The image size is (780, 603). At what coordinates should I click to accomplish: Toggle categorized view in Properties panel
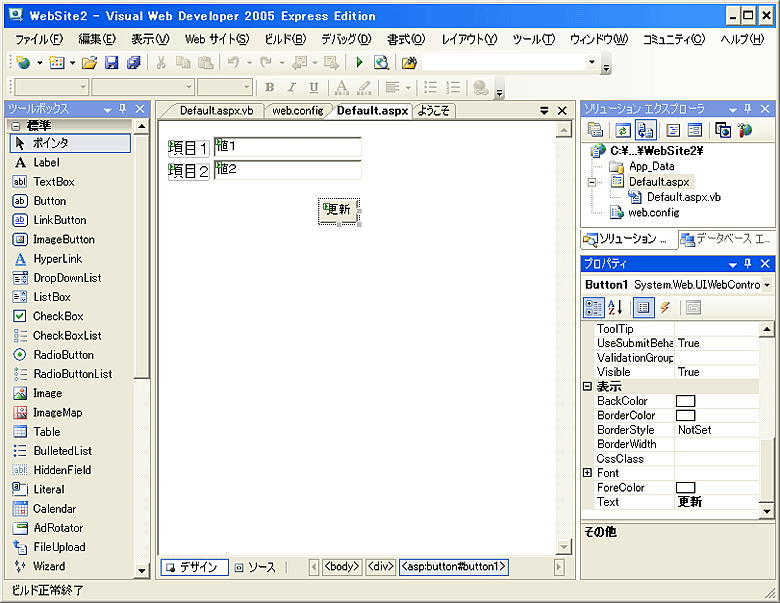point(594,307)
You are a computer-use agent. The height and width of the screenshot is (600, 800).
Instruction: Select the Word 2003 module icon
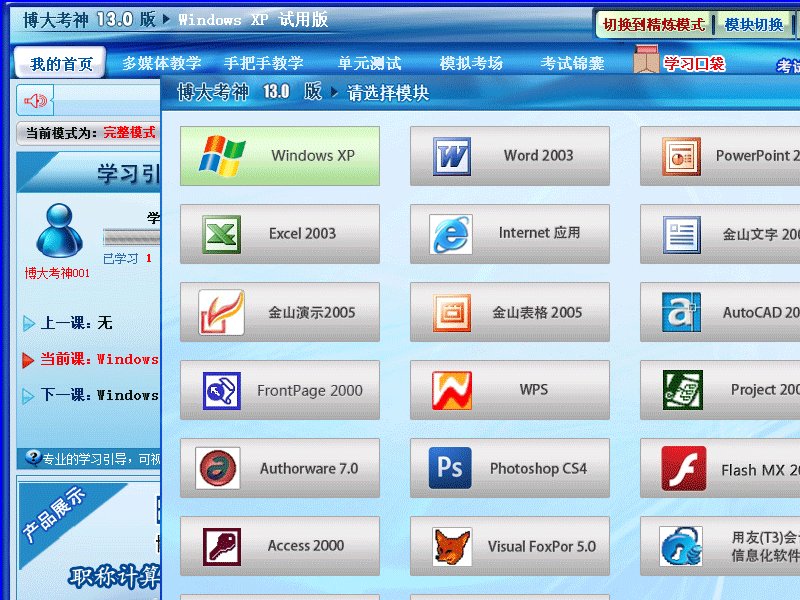[452, 156]
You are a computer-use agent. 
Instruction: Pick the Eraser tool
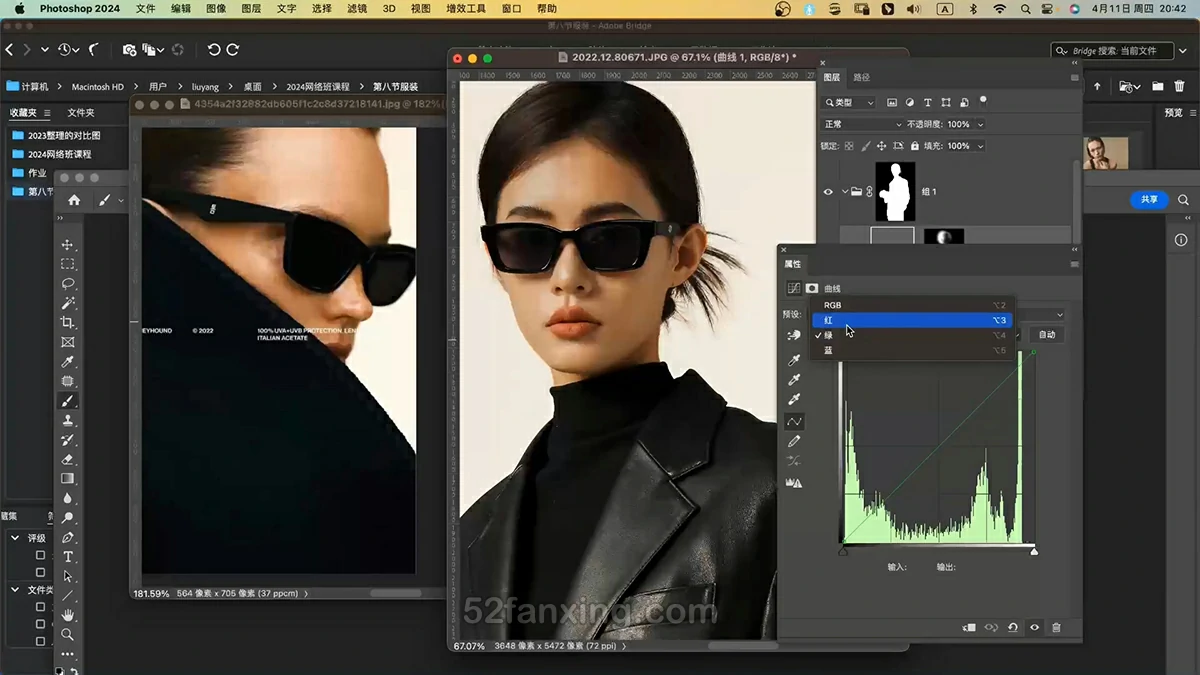coord(68,459)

▶ _WORK ITEM_
If a line of the entries above holds "computer", count it, then report the total alone.

▶ _SOLUTION_
2